Short Story in the Post-Independent period
Technical sophistication, the use of spoken language, and international recognition mark this phase. A fairly representative selection of stories from 1946 to 1955 published by the Andhra Pradesh Sahitya Akademi under the title Oka Dasabdi Telugu Kathalu (1980) testifies to this fact. These stories demonstrate an ability to combine formal, technical accomplishment with social awareness and responsiveness; the skill and sensitivity that went into the work, proclaim the maturity of the genre. Palagummi Padmaraju's Galivana won second prize in an international competition held by the New York Herald Tribune in 1952. Puranam Subrahmanya Sarma's "Neeli" won first prize in the Telugu section of the 1953 version of this competition. Such achievements indicate that the gains of the early period had now been consolidated.

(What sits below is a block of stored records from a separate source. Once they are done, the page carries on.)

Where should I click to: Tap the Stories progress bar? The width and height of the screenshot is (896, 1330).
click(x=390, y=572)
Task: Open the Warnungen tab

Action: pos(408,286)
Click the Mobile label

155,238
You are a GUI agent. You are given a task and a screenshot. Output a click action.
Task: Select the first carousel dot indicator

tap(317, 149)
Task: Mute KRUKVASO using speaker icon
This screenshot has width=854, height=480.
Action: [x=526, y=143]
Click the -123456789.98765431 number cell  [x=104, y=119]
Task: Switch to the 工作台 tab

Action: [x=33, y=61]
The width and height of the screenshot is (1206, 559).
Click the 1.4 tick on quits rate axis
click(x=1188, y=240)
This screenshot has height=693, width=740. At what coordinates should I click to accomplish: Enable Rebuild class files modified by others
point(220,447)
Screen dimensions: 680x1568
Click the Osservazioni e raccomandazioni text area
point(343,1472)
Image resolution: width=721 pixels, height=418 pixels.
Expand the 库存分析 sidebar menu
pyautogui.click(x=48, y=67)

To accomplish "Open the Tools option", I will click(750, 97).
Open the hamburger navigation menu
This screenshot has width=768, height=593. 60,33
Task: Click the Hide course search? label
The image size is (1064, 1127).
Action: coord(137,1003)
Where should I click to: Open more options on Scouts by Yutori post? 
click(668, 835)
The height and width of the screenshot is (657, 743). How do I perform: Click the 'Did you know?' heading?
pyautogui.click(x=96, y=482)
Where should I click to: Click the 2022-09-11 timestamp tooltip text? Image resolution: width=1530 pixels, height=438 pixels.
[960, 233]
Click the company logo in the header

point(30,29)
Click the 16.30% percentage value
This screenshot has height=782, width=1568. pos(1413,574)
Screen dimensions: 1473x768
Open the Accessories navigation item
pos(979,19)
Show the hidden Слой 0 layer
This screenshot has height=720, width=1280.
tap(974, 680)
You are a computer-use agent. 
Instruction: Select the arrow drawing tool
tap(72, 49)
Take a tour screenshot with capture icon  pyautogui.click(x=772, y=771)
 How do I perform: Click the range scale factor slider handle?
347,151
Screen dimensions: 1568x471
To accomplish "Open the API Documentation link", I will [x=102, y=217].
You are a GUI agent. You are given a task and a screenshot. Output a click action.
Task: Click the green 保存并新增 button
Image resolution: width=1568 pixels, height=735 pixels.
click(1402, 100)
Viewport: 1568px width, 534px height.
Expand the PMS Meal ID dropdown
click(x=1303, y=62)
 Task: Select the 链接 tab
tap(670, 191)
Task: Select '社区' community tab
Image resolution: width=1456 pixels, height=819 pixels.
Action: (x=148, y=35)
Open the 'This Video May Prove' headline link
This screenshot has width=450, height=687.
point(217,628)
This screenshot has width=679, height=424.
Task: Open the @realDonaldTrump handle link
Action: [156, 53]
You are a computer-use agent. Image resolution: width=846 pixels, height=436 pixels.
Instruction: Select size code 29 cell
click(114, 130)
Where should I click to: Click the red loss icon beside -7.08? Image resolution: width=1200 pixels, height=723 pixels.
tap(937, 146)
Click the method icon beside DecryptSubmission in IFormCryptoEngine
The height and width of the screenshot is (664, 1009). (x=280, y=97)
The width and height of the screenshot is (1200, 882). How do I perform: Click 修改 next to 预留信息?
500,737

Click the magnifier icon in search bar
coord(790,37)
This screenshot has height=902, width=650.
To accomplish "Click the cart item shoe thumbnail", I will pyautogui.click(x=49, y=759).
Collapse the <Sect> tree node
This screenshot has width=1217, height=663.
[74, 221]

The chief feature of this period is the wide thematic variety. The lives of the socially deprived classes are mirrored in Puranam's "Neeli" and Karuna Kumar's "Rickshaw Wallah." Jamadagni's "Marupurani aa Vooru," Kavikondala Venkat Rao's "Zamindaru," and Veluri's "Arachakam" depict the life and landscape of the various regions of Andhra Pradesh and reflect village politics while re-creating rural life.
The complex inner life of an average person is powerfully portrayed in the psychological stories that probe the depths of human thought, emotion, and experience. Palagummi's "Galivana," Hitasri's "Nijanijalu," and Amarendra's "Panjaram" belong to this category. Women's issues figure prominently in Balivada Kantha Rao's "Paadulokam, Paaduman-ushulu," Gopichand's "Karyasurudu," and Buchibabu's "Thananu Gurinchina Nijam." Such stories reflect the changing relationship between man and woman and debate the validity of marriage as an institution. The common person's dream of a classless society and the struggle of an budding new society with the forces of inaction and corruption find expression in stories such as Kalipatnam Rama Rao's "Palayithudu," Ravisastri's "Puvvulu," and Munipalle Raju's "Bicchagalla Jenda."
Even as the established writers of the 1940s and 1950s continued to be prominent, other writers entered the field, adding variety and experiment to it. R. Vasundhara Devi, Seela Veerraju and Saurees exploit a wide range of narrative possibilities in their stories. In general, the newer writers continued to build on the foundations provided by the established writers. The thread of continuity, however, also gives some glimpses into certain common weaknesses of the Telugu short story: a tendency to make explicit end statements, prolongation of the narration beyond a good technical ending, and a weakness for purple prose. Such weaknesses mar the impact of many a good story. Yet, to read Ravuri Bharadwaja's "Paristhitula Varasulu," Ravi Sastri's "Lakshmi," or R. S. Sudarsanam's "Madhura Meenakshi" is to become aware of superb craftsmanship, excellent plotline, fine sense of ending, engagement with contemporary society, and aesthetic refinement. Such stories affirm that the Telugu short story is equal to the best practice anywhere in the world.